Существует огромное количество людей, которые имеют генетические аномалии и не знают об этом, потому что проявления этих аномалий незначительны или вовсе отсутствуют. Так сколько информации мы все-таки хотим получить? Где мы должны провести черту, называя кого-то «больным», учитывая, что у всех нас есть генетические различия?
Учитывая все вышесказанное, знание генетического диагноза нерожденного ребенка еще не означает его понимание.
Вернувшись уже в качестве журналиста в отделение фетальной медицины лондонской больницы, я стала свидетельницей того, как двум женщинам на ранних сроках делали биопсию ворсин хориона. Это инвазивная процедура для проверки на генетические аномалии, при которой иглу вводят через брюшную полость и через нее берут образец клетки из плаценты (пункция плодного пузыря – другая инвазивная процедура, при которой берется амниотическая жидкость). Игла была длиной с линейку; обе женщины лежали, отвернувшись к стене, чтобы не смотреть, а мужья наблюдали за иглами с ужасом. Первая женщина почти всю процедуру молчала, лишь иногда она закрывала глаза, и тогда по ее лицу скатывались слезы. Ординатор, который проводил процедуру, сказал мне: «Слишком много всего на конце этой иглы».
Анализ крови показал, что у 14-недельного ребенка второй пары почти наверняка был синдром Дауна.
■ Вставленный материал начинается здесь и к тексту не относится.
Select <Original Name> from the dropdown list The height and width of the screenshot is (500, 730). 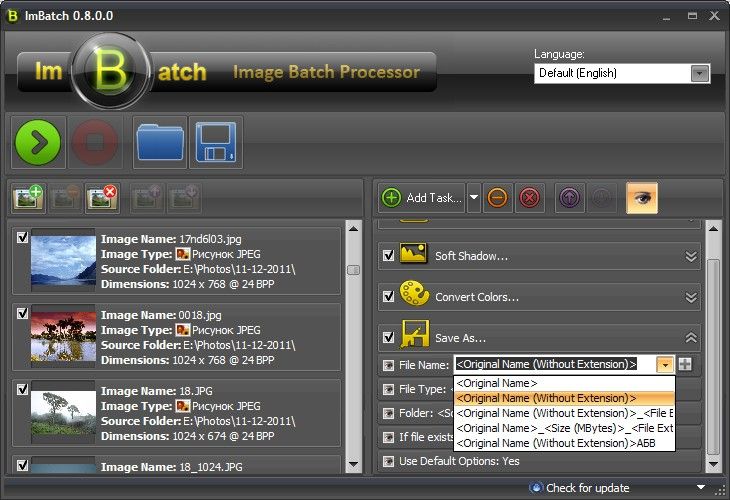click(x=497, y=383)
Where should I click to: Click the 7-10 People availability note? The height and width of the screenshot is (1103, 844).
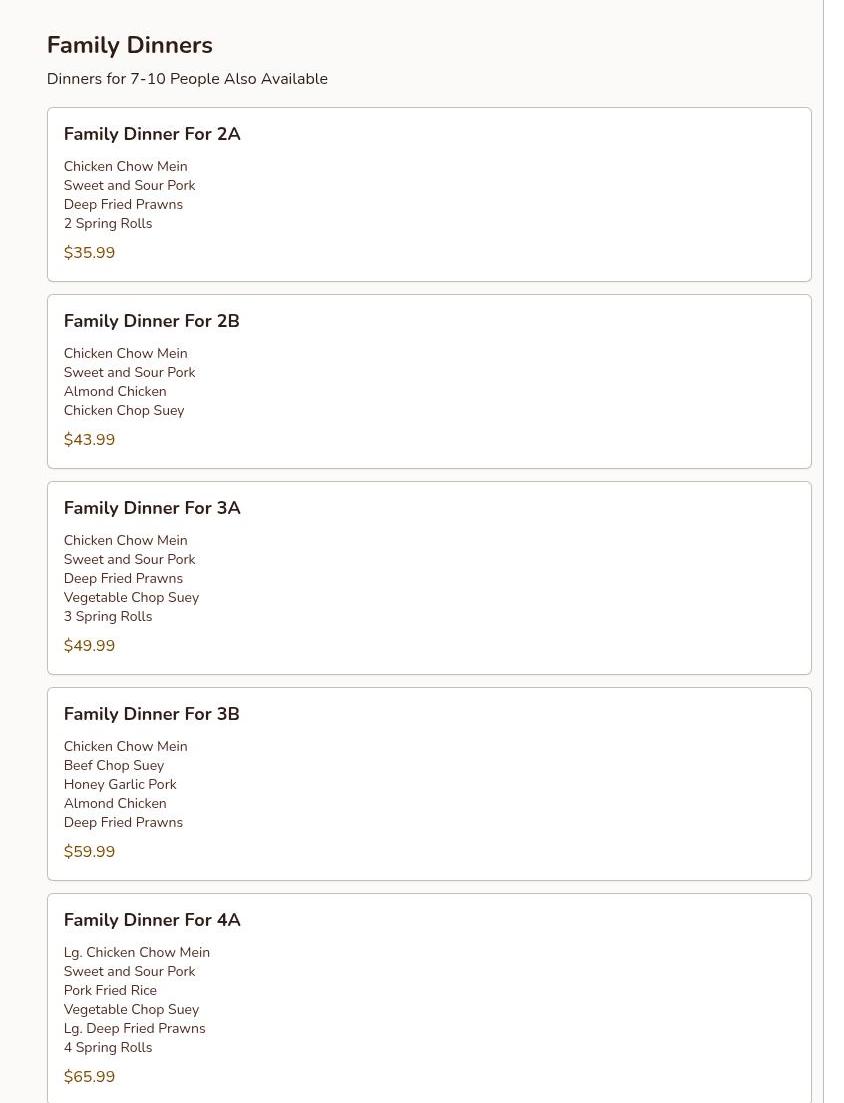[187, 79]
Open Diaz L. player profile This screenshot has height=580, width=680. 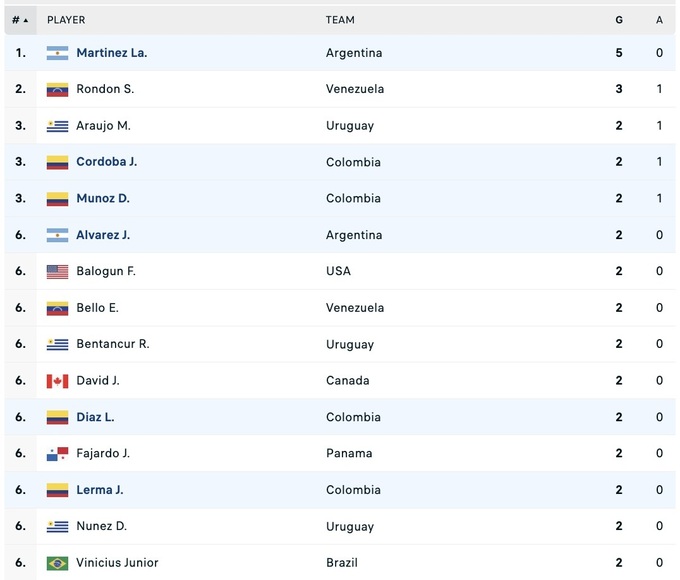coord(95,417)
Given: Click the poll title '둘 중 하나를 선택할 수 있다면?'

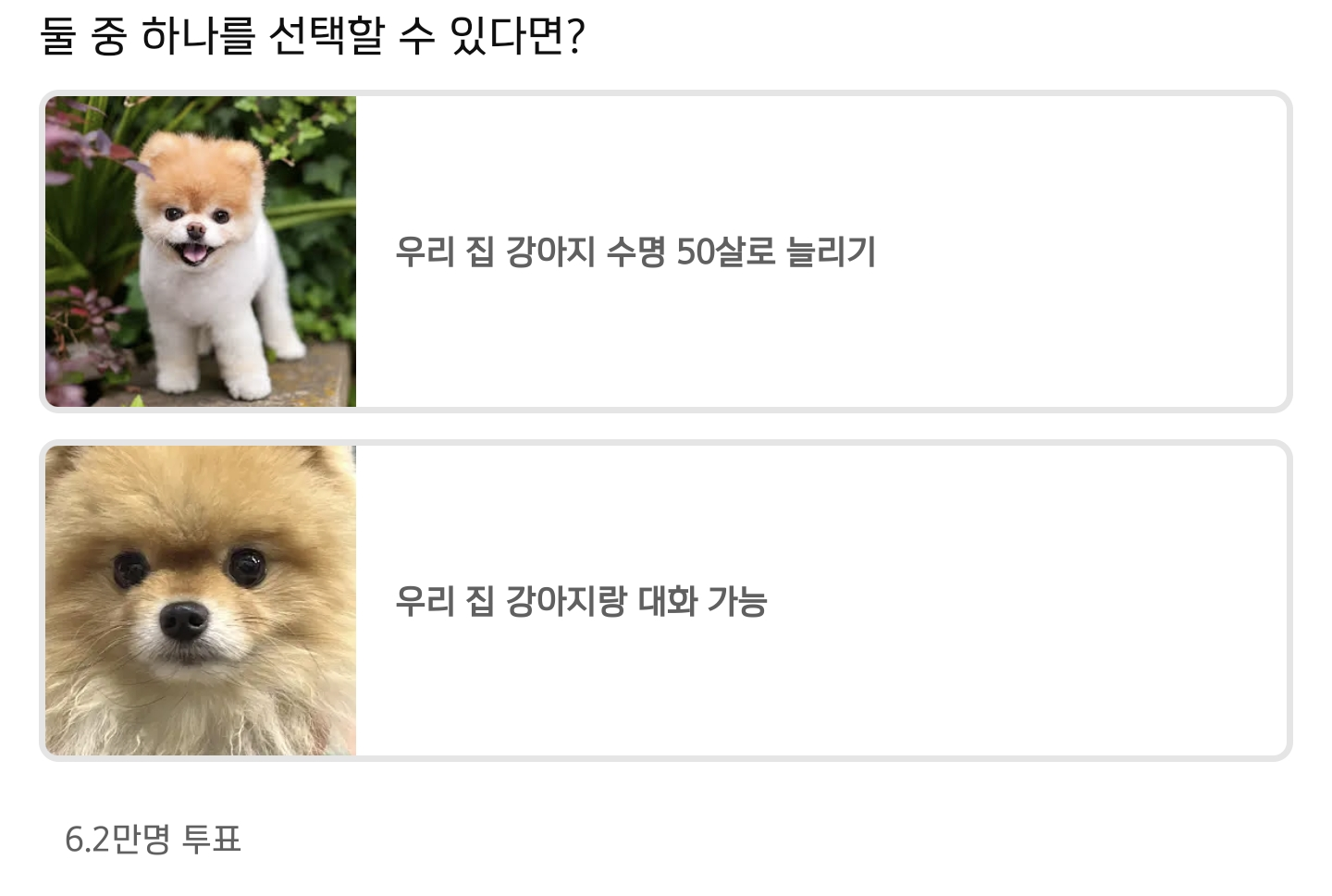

Женщина ранее проходила биопсию ворсин хориона, которая не показала никаких генетических отклонений, однако затем случился выкидыш. «Бедняжка», – сказала акушерка Джорджина. В следующий раз, когда эта пара пришла на УЗИ, женщина попросила отключить экран аппарата, настроенный специально для пациентов.
– Я не хочу видеть ребенка, – сказала она. Муж держал ее за руки, пока она тихо плакала.
После того, как они поблагодарили профессора Пиблза и ушли приходить в себя, Джорджина вернулась и сказала, что женщина сильно расстроилась и попросила провести вакуумную аспирацию (мини-аборт). Она была на том сроке, когда процедуру нужно было осуществлять незамедлительно, иначе пришлось бы вынимать плод с помощью щипцов или искусственно вызывать его смерть сокращениями матки.